# START OF Excerpt to read

This question is not a simple one. Pilate knows that Jesus is from Galilee. He is asking him something different: by implication, whether he is divine. It is interesting that John, at this point, makes so much of Pilate's fear, which he has not mentioned before. Pilate, according to the archaeological and written evidence, clung to Roman forms of religion almost to a fault (and it was to a fault, if you were in Judea): putting ritual objects on his coins, building what appears to have been a temple to Tiberius in Caesarea, taking the holy standards into Jerusalem, putting up the holy shields in his palace. What is more, having flaunted these things, he was always deeply resistant to removing them, because it was sacrilege. His own loyalty to the emperor and his own job were also in play, of course; but Pilate's religious superstitions seem to have been genuine. If a man claimed to have come down from the realm of the gods, as so many Graeco-Roman gods had done, perhaps he should be given the benefit of the doubt.

Jesus is not very helpful to him. He refuses to answer that particular question. But he then goes on to make some remarks about the nature of his power which, according to John, confirm Pilate in his desire to release him. That desire doesn't last very long, of course; one mention of Tiberius, and Pilate forgets it.

The real god in Rome trumps the possible god in Jerusalem, and Jesus is sent to Golgotha. In Matthew, Pilate washes his hands in expiation; but this no longer counts as hesitation, because the deed is done.

"Where are you from?" That is Pilate's moment. It is an opening in a cloudy sky: the light breaks in, and it is the light of redemption. He could do the right thing. He could believe in Jesus, and he could save him. But here the complications of later theology enter the picture, because saving him is not, in truth, the "right" thing. Jesus has been sent to redeem mankind by his blood, and Pilate's business, true to the type of most Roman governors, is to shed it without compunction. He is not meant to hesitate; he will do mankind no favours. All the odder, then, that down the centuries so much has been made of that hesitation, as if we all want him to capitulate to the divine grace of his extraordinary prisoner; and all the odder that he is so reviled for the choice he eventually made, on that awful Friday we call "Good".

# END OF Excerpt to read

▶ _Work to complete_: Transcribe the passage about Pilate's question to Jesus in full, word for word.

# START OF Excerpted records

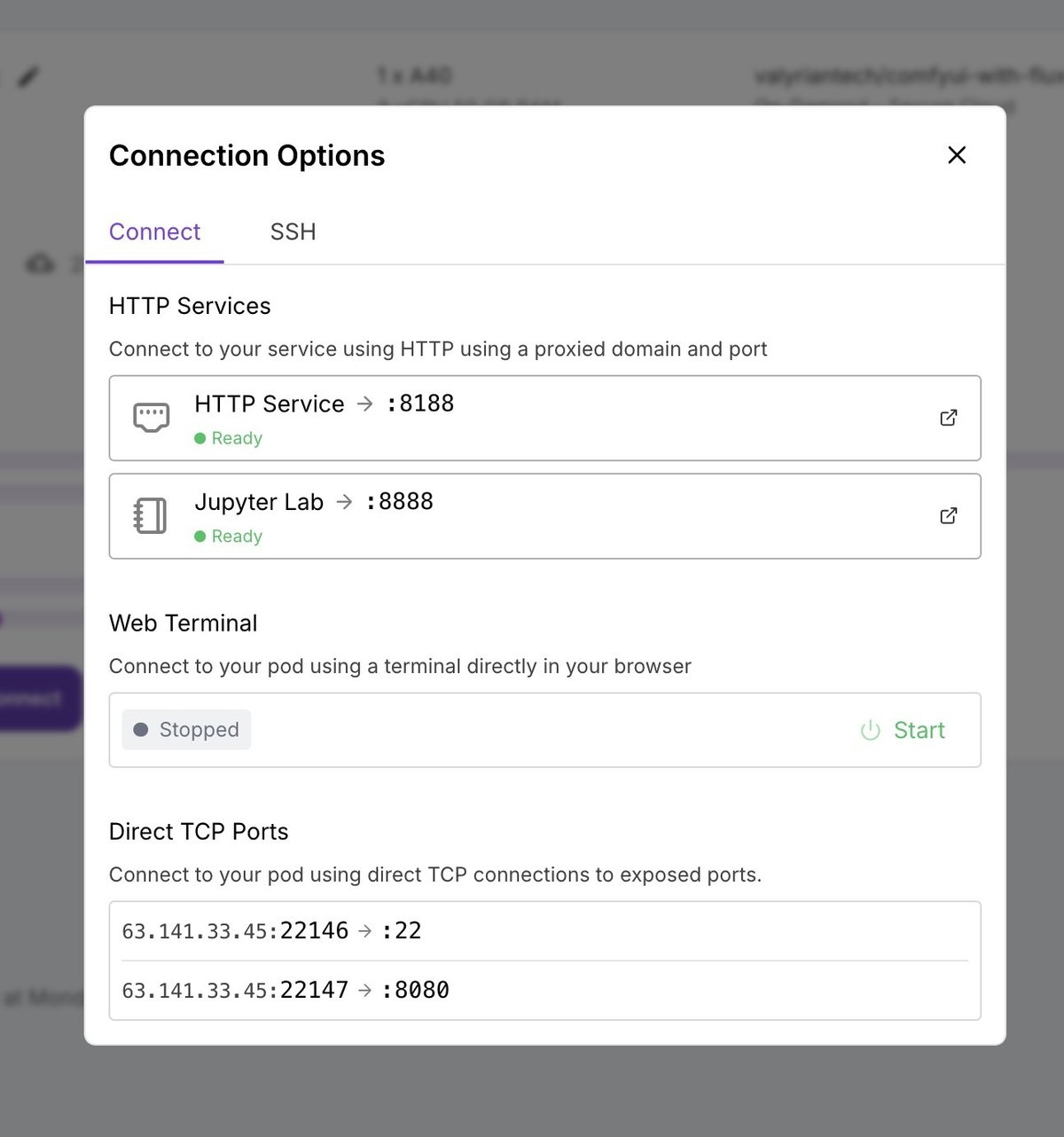Viewport: 1064px width, 1137px height.
Task: Click the green Ready dot for HTTP Service
Action: click(x=200, y=438)
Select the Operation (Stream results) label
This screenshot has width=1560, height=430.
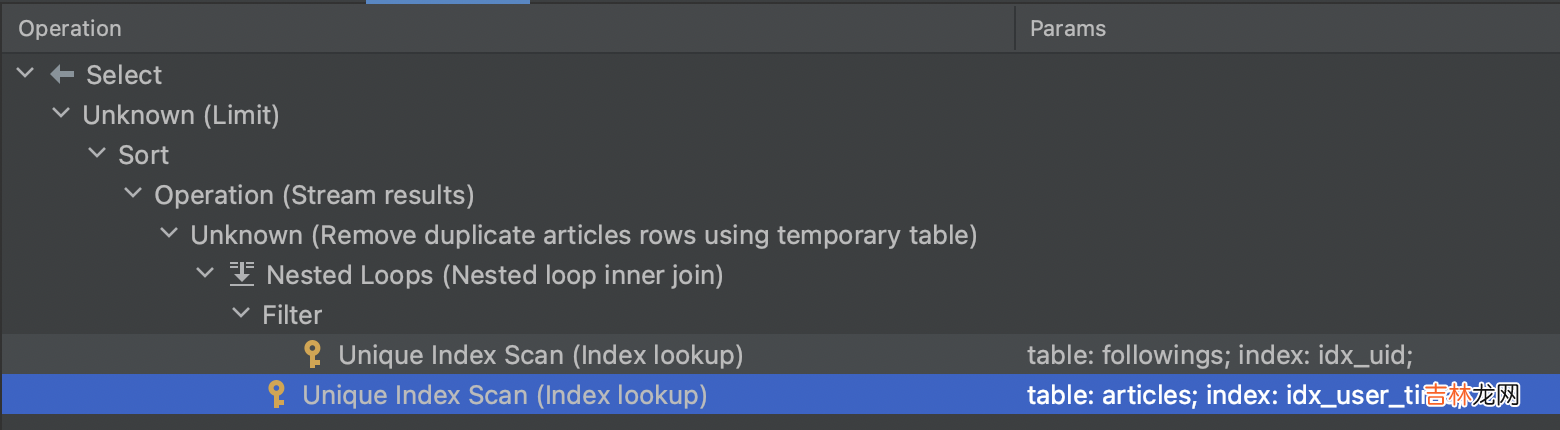click(314, 195)
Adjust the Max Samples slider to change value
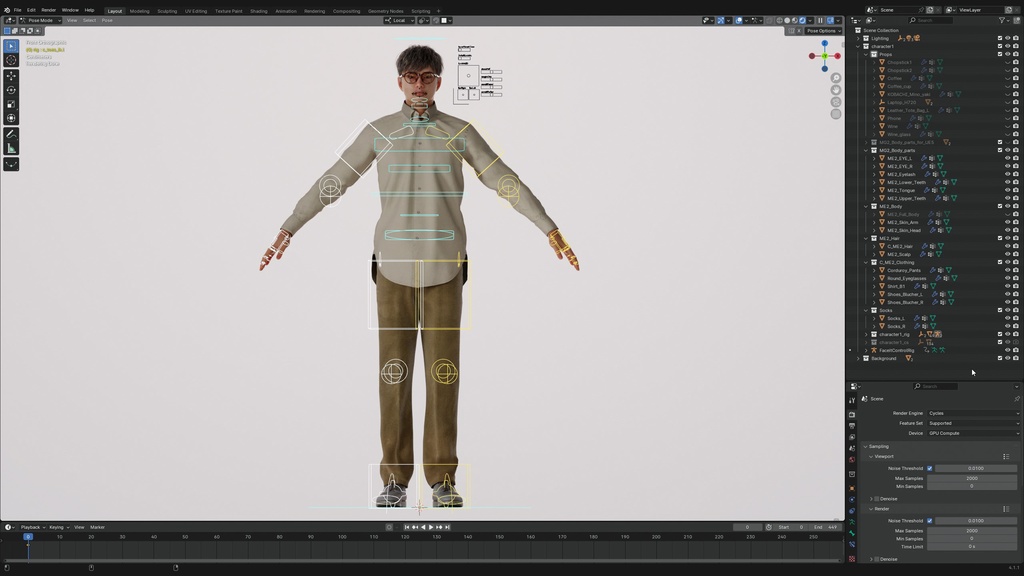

# END OF Excerpted records

▶ _Reply to the exercise_:
This question is not a simple one. Pilate knows that Jesus is from Galilee. He is asking him something different: by implication, whether he is divine. It is interesting that John, at this point, makes so much of Pilate's fear, which he has not mentioned before. Pilate, according to the archaeological and written evidence, clung to Roman forms of religion almost to a fault (and it was to a fault, if you were in Judea): putting ritual objects on his coins, building what appears to have been a temple to Tiberius in Caesarea, taking the holy standards into Jerusalem, putting up the holy shields in his palace. What is more, having flaunted these things, he was always deeply resistant to removing them, because it was sacrilege. His own loyalty to the emperor and his own job were also in play, of course; but Pilate's religious superstitions seem to have been genuine. If a man claimed to have come down from the realm of the gods, as so many Graeco-Roman gods had done, perhaps he should be given the benefit of the doubt.

Jesus is not very helpful to him. He refuses to answer that particular question. But he then goes on to make some remarks about the nature of his power which, according to John, confirm Pilate in his desire to release him. That desire doesn't last very long, of course; one mention of Tiberius, and Pilate forgets it.

The real god in Rome trumps the possible god in Jerusalem, and Jesus is sent to Golgotha. In Matthew, Pilate washes his hands in expiation; but this no longer counts as hesitation, because the deed is done.

"Where are you from?" That is Pilate's moment. It is an opening in a cloudy sky: the light breaks in, and it is the light of redemption. He could do the right thing. He could believe in Jesus, and he could save him. But here the complications of later theology enter the picture, because saving him is not, in truth, the "right" thing. Jesus has been sent to redeem mankind by his blood, and Pilate's business, true to the type of most Roman governors, is to shed it without compunction. He is not meant to hesitate; he will do mankind no favours. All the odder, then, that down the centuries so much has been made of that hesitation, as if we all want him to capitulate to the divine grace of his extraordinary prisoner; and all the odder that he is so reviled for the choice he eventually made, on that awful Friday we call "Good".